0

My goal is to combine two columns into a third column 'Priority' (step 1). Next, I count each instance of combined values in the new 'Priority' column (step 2). I then filter out instances where the combined value ie 'Priority' was 1 (step 3). Next I delete each row that has cancelled in the 'WO_Stat' column if the combined value count for the column we created in (step 2) is greater than 1 (step 4) .

I believe the previous steps I have done correctly; in my code comments I have commented where I got lost "#above, this was working fine 9.24 but not sure if it makes sense, also need to work on below".

I need most help on step below.

Step 5 For the values in 'Priority' that had a count of over 1 delete the rows where their 'Order_Qty' is less than 16 only in the event thought that the same 'Priority value' has another 'Order_Qty' of great than 99. (mind there may be up to 10 counts of each "Priority Value" ,so you would maybe only be deleting 4 if lets say the Order_Qty was 10,10,9,8,2000,2000,2000,4000,3000,300)

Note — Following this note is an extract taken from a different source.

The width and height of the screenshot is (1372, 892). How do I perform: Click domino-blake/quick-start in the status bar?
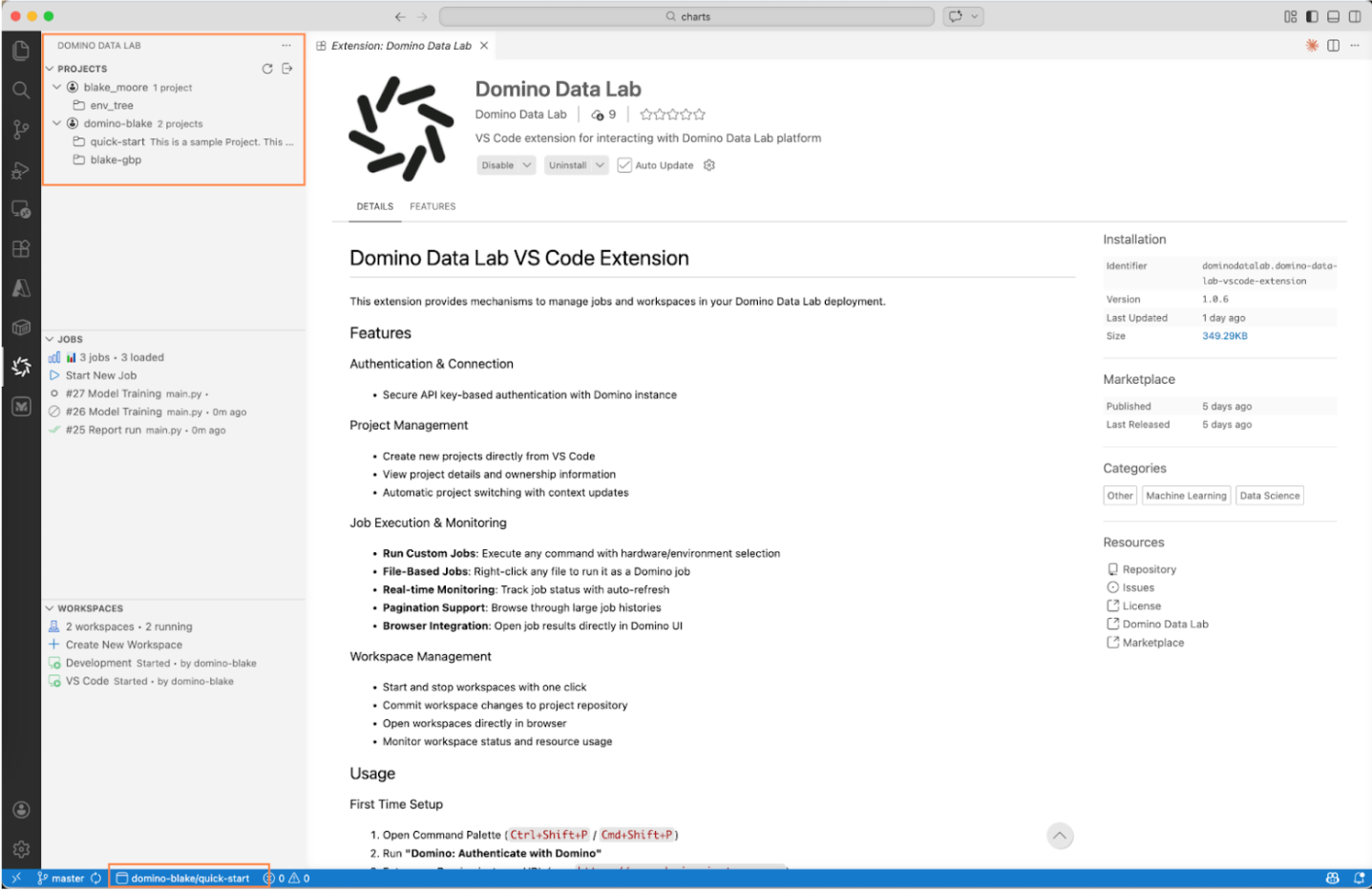189,877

If you cannot help with the logic, even just help with making this code run quicker, it takes almost an hour with 40k lines of data. Maybe I could include dynamic programming or format column data type better?

import pandas as pd
import numpy as np
from numpy import NaN
df = pd.read_excel("ors_final.xlsx", encoding = "ISO-8859-1", dtype=object) #used to read xls file named vlookuped but now changed to ors_final as of 2.20.19
df['Priority']= df['Priority'].astype('str')
df['Cust_PO_Number']= df['Cust_PO_Number'].astype('str')
df['Cust_PO_Number']= df['Cust_PO_Number'].astype('str')
df['Item_Number']= df['Item_Number'].astype('str')
df['Sub_Priority']= df['Sub_Priority'].astype('str')
# creating second df
df_deleted = df.copy(deep=True)
df_deleted.drop(df.index,inplace=True)
# creating variable for small value first art
LOWER_THRESHOLD = 16
#
print("1. combine po number and item number")
for i, row in df.iterrows(): #iterate through each row with with row value and row content
    a = str(row['Cust_PO_Number'])
    b = str(row['Item_Number'])

    concat = a + b

    df.set_value(i, 'Priority', concat)
#worked 9.23
print('2. Count all the duplicates of the combined values above')
seen = {}
for i, row in df.iterrows(): # now we will count the combined values, not dict keys cant have dupe values
    c = row['Priority']

    if c not in seen: # have not seen the letter before, we need to establish this
        seen [c] = 0

    seen[c] += 1 # Seen concatted values once, add one.
for i, row in df.iterrows(): #put the recorded numbers in, now we loop thorugh each row to get the value of c to call it as it's key (dict) value
    c = row['Priority']

    times_seen = seen[c]

    df.set_value(i, 'Mfg_Co', times_seen)
print("3. Ignore instances of rowes  where concat is not one")
for i, row in df.iterrows():
      d = row['Mfg_Co']
      if d == 1.0:
          df.set_value(i,'Sub_Priority',True)
      else:
          df.set_value(i,'Sub_Priority',False)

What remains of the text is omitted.